Work task 1: In the guide to local business website costs, how much does adding integrated table reservations raise the price of a restaurant website?
Work task 2: Pick up the guide to local business website costs at its final line and keep writing it from there.

Passage provided:
☆ ☆ ☆ ☆ ☆

How Much Does a Website Cost for a Local Business? (With Real Examples)
The cost of a website for a local business is the first question every shop owner, restaurant manager, or professional office asks when they decide to go online. The problem? Ask three developers for a quote and you'll get three wildly different numbers: $800, $3,000, $12,000. It feels like there are no rules. There are rules, actually β and once you know them, it becomes easy to tell whether a quote is fair, inflated, or suspiciously cheap. In this guide, I'll show you the real price ranges for each type of local business, what you should expect at each level, and how to avoid getting ripped off. If you run a restaurant, a law office, a retail shop, or a craft workshop , you'll find concrete numbers here β not the usual "it depends on your needs" non-answers.

How much does a website really cost for a local business: the real tiers
A website for a local business in the US typically costs between $1,500 and $5,000 for the initial build. The range depends on the number of pages, the level of custom design, and the features you need. On top of that, expect annual recurring costs between $200 and $800.
Here are the three main tiers and what you can expect from each.
Basic brochure website ($1,500β$3,000). This is the starting point for businesses that want a clean, functional online presence. It includes 4-6 pages (home, about, services, contact), a professional template customized to your brand, a contact form, Google Maps integration, and basic search engine setup. It's the right choice if you're starting from scratch and want to be found by people who already know your business or search your name on Google.
Professional website with strategy ($3,000β$5,000). At this level, your website isn't just a digital business card β it's a tool designed to bring in new customers. Beyond everything in the basic tier, you get more custom design work, copy written to convert (not just inform), structured SEO optimization, a blog or news section, and features specific to your industry (table reservations, appointment booking, product catalog). If you want your website working for you even when you're closed, this is the tier to consider.
Website with advanced features ($5,000+). For businesses with more complex needs: e-commerce with order management, customer portals, integration with business management software or payment systems, multilingual support. The price scales with technical complexity.
For a deeper look at all pricing tiers, including e-commerce and corporate sites, read my complete guide on how much a website costs.
Here's the key takeaway though.
Most local businesses β restaurants, professional offices, shops, artisans β fall into the first or second tier. You don't need a $15,000 website to get real results. You need a well-built website designed for your specific type of customer.
Website cost by industry: 5 real examples
Generic price ranges only get you so far. What you really want to know is: how much should I invest for my business's website? Here are five real-world examples with what each website should include and the price range you can expect.
Website for a restaurant or bar
Range: $2,000β$4,000
A restaurant needs a website that makes people hungry. Literally. Professional food photography, a browsable menu (not a downloadable PDF β nobody opens those on a phone), updated hours, a map with directions, and ideally an online reservation system.
What it should include: a homepage with impactful images, a menu page you can update yourself, an "about us" section with the story behind the place, a photo gallery, contact details with an interactive map, links to social profiles and Google reviews. If you add integrated table reservations, the cost goes up by $500-800 but the return is immediate.
The restaurant website is one where photo quality makes the difference between "booking now" and "scrolling past." Save money on other things, not on the images.
For a dedicated breakdown of features and costs, I've written an in-depth article on websites for restaurants.
Website for a professional office (lawyer, accountant, doctor)

☆ ☆ ☆ ☆ ☆

Stored data:
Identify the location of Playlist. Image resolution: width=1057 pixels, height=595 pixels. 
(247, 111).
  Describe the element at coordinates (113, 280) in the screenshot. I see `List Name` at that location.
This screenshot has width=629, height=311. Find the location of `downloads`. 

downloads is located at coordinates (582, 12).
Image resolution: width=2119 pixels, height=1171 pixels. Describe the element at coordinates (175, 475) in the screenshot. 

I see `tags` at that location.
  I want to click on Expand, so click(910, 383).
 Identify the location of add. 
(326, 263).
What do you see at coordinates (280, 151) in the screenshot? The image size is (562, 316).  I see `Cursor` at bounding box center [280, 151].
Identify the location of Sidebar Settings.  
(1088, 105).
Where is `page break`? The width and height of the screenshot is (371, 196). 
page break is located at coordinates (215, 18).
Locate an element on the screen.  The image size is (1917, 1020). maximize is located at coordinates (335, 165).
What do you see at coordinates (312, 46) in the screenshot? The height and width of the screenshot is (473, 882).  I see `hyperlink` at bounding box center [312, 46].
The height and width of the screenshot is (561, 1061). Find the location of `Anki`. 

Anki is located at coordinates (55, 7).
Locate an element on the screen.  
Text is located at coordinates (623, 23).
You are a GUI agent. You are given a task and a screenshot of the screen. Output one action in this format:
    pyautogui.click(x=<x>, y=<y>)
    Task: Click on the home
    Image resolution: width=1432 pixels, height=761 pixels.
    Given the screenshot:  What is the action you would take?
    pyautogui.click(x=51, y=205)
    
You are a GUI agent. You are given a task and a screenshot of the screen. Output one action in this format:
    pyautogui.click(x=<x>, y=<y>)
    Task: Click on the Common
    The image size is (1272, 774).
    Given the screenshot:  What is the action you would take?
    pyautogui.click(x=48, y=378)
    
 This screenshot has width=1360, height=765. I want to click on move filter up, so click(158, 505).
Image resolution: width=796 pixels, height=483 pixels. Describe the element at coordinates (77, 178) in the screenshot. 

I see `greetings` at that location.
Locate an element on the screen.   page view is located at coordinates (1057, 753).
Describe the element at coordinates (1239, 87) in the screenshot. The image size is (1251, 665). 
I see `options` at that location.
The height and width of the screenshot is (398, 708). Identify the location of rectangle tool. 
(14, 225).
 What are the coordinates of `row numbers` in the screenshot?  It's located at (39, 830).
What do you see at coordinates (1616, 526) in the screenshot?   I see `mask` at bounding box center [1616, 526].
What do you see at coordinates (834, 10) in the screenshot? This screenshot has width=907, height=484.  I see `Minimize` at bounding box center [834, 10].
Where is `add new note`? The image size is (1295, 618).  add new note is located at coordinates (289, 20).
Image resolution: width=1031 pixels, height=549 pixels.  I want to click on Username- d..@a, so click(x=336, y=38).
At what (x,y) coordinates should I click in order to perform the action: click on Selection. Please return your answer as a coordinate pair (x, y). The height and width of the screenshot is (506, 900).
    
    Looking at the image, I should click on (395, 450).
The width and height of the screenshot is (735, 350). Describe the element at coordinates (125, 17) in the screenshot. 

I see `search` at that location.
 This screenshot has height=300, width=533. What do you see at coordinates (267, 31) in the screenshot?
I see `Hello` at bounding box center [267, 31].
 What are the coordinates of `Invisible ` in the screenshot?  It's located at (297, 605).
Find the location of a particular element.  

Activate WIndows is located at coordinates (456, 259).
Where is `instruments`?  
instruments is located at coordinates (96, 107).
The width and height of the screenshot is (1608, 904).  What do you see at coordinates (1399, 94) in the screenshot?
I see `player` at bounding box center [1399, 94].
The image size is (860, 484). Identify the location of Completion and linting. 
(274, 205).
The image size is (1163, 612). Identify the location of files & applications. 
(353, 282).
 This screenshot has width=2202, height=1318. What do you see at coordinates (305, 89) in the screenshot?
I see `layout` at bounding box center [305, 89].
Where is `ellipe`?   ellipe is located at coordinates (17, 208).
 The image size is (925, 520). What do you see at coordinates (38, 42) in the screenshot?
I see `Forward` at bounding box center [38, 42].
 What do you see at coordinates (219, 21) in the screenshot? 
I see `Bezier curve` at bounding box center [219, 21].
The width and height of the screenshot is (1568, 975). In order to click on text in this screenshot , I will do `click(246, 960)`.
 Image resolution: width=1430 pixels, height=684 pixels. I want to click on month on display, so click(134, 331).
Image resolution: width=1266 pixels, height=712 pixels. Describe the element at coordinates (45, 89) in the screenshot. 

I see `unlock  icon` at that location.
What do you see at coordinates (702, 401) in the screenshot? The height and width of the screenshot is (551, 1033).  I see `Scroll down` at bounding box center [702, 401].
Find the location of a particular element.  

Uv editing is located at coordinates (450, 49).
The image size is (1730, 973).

☆ ☆ ☆ ☆ ☆

Answer space 1: It adds $500-800 to the cost.

Answer space 2:
Range: $2,500β$5,000
For a professional, the website must communicate competence and trustworthiness. Visitors arrive with a problem and need to find confirmation within seconds that you can solve it. No flashy effects needed: clear copy, clean structure, contact details always visible.
What it should include: a dedicated page for each service offered (not a generic list, but a page for each area of expertise), an "about me" section with a professional photo and background, a contact page with a form and option to book an appointment, and optionally a blog with informational articles for potential clients. For a medical practice, add online appointment booking.
The blog isn't an extra here β it's the tool that gets you found on Google when someone searches "lawyer specializing in [your field] near [your city]." Informational articles are the foundation of local search visibility.
Website for a retail shop
Range: $1,500β$3,500
A physical store's website needs to do one simple thing: convince people searching online to visit in person. It's not an e-commerce site (that's a different conversation and a different budget) β it's an evolved business card that shows what you carry, where you are, and why it's worth stopping by.
What it should include: a photo catalog of your products or categories (you don't need a page for every item, just enough to show what you offer), updated opening hours, a map with directions, direct contact options (clickable phone number, WhatsApp), and any current promotions or new arrivals featured prominently.
If you plan to add online sales later, make sure the site is built on a technical foundation that allows this expansion without starting over from scratch.
Website for an artisan or craftsperson
Range: $1,500β$3,000
An artisan sells with their hands and with images of their work. The website should be a showcase of completed projects β a visual portfolio that speaks for itself. Minimal text, lots of photos, simple contact options.
What it should include: a gallery organized by project category, an "about me" page with the story and philosophy of the workshop, a services page (what you do and for whom), and contact details with a form and phone number. If you work on commission, a custom quote request form adds real value.
At this price point, the site can be lean (4-5 pages) but it must load fast and look flawless on a smartphone β because the majority of your potential customers will find you on their phone.
Website for a B&B or guesthouse
Range: $2,500β$4,500
Tourism lives and dies by images and bookings. A B&B's website needs to make visitors dream and make it effortless to book. Photos are everything: rooms, common areas, the surrounding landscape, breakfast. If the photos are bad, the website doesn't work. Period.
What it should include: a professional photo gallery, room descriptions with prices and availability, a booking system (even a simple connection to Booking.com or a dedicated form), a "things to do nearby" section (great for local SEO), guest reviews, and detailed directions.
Here's the thing.
For a B&B in the countryside or in any tourist area, the website is often the very first touchpoint with a potential guest. If the online experience disappoints, the guest never arrives for the in-person one.
The cost components you need to know (and the ones they hide from you)
The initial build price is only part of the total cost. There are recurring expenses and line items that many developers conveniently forget to mention in their quotes. Better to know upfront.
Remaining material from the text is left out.